The real story of the end of the NWA territorial system needs to have a stronger focus on the financial and business aspects of wrestling. How did Vince McMahon get the money to do what he did? Part of it is definitely that he inherited the rights to run the eastern seaboard, most especially Madison Square Garden, which was perhaps the most lucrative region in the country.
A fact that’s often missed (Hornbaker notes it but puts little emphasis here) is that though Vince Sr sold the company to Jr, the payments were not due for a year, which meant that Vince Jr was able to raise the money by running the company; this is in effect the kind of loan that Jeff Bezos from his parents got to start Amazon. The company wasn’t just up for sale to anyone. But that couldn’t have been all of it, not to buy so many TV slots and contracts in the five years between him acquiring WWF and running WrestleMania I. We know he had to be in some kind of trouble because the money he was paid at the end of the Black Saturday affair — $1 million to turn the TV slot over to Jim Crockett Jr — is said to have paid for WrestleMania, and also because it’s said that if WrestleMania hadn’t succeeded, the WWF would have cratered. The sort of financing that Vince used to take over wrestling, whatever it was, was foreign to NWA promoters but it was also highly risky.

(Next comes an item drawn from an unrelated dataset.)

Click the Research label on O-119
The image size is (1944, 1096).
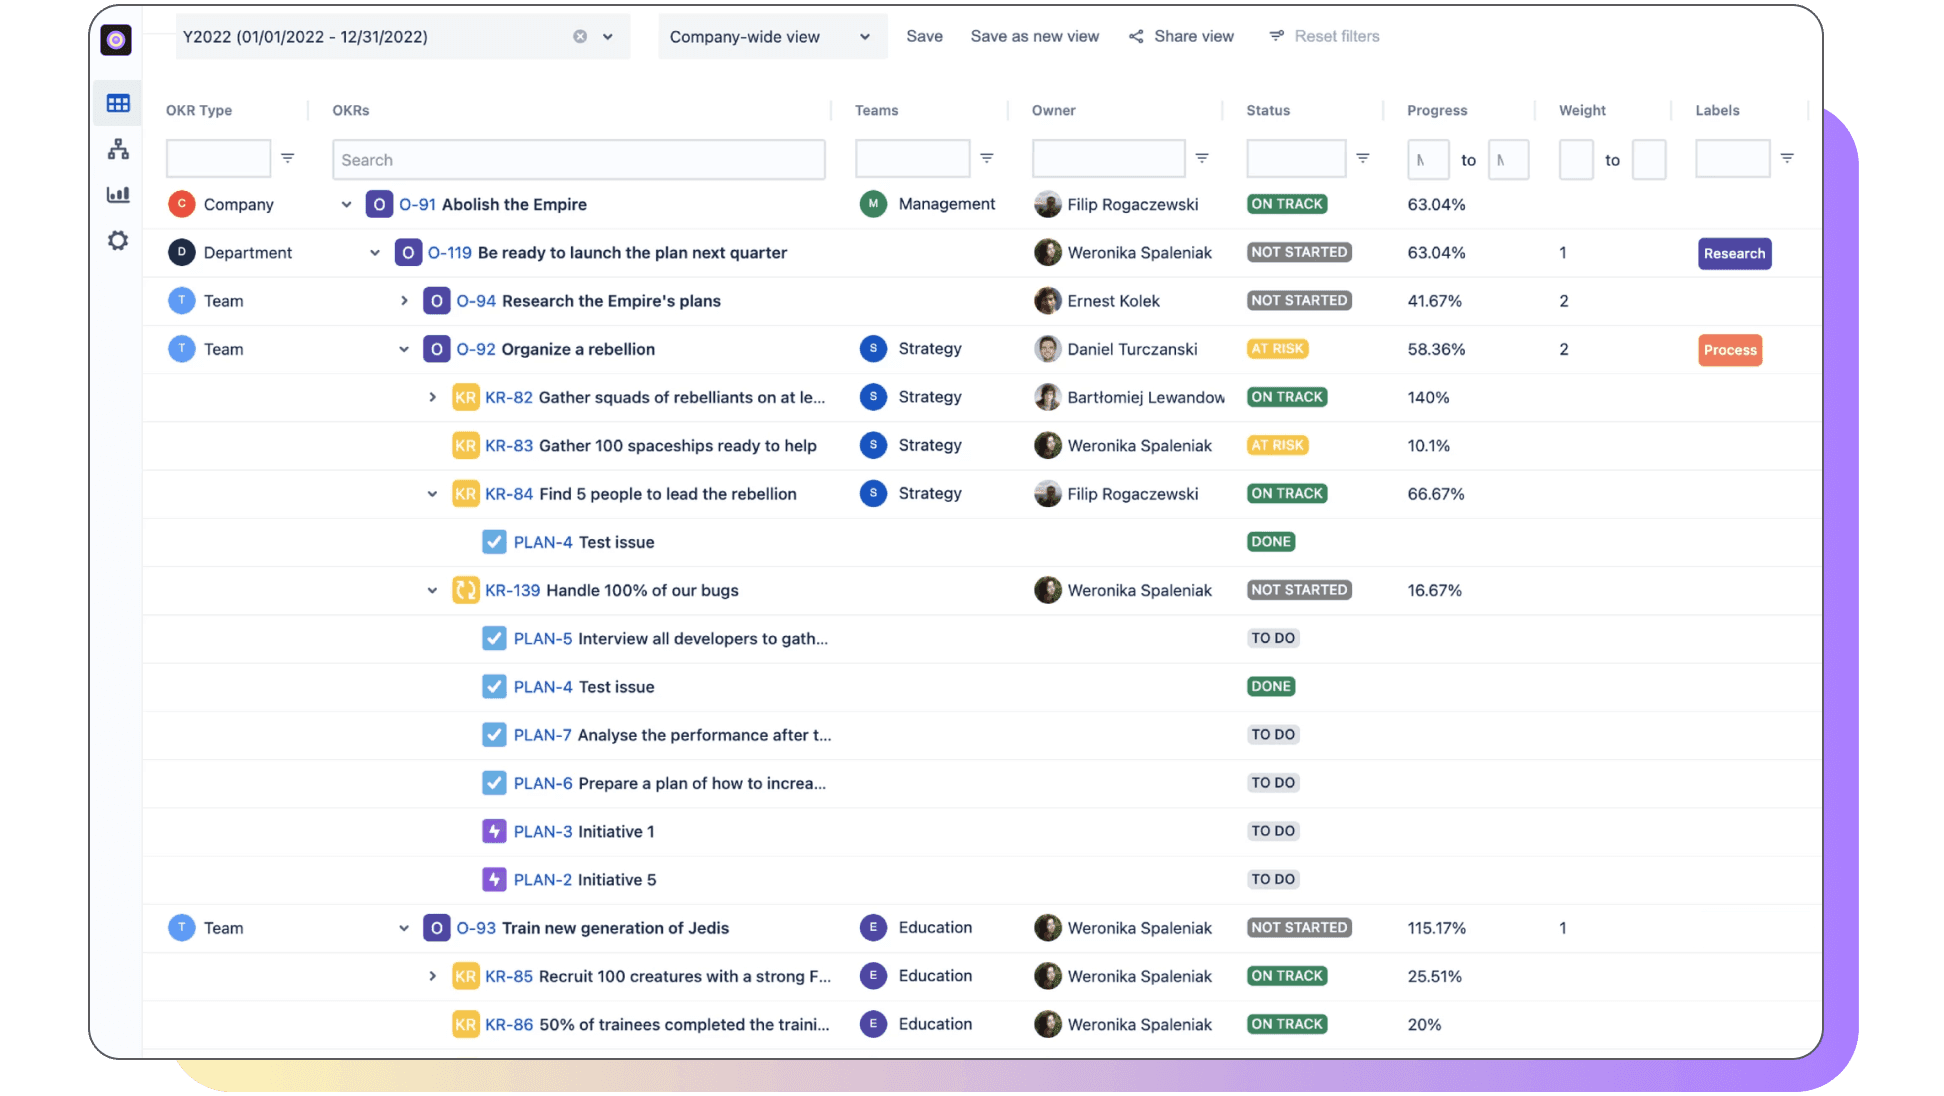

At the end of Death of the Territories, an anonymous promoter is quoted as saying “He goes around telling everybody what a marketing genius he is, but believe me, it’s not marketing: it’s money. His method is just to buy everyone else out.” It’s framed as a bitter promoter trying to rationalize his loss, but when you investigate everything that Vince has ever done, it is the truth.
At no time did Vince “out-promote” his rivals. That means that Vince wasn’t better, but it also means that they weren’t better than Vince. If any other NWA promoter had started off in New York City at the advent of cable, they would have done exactly what Vince did.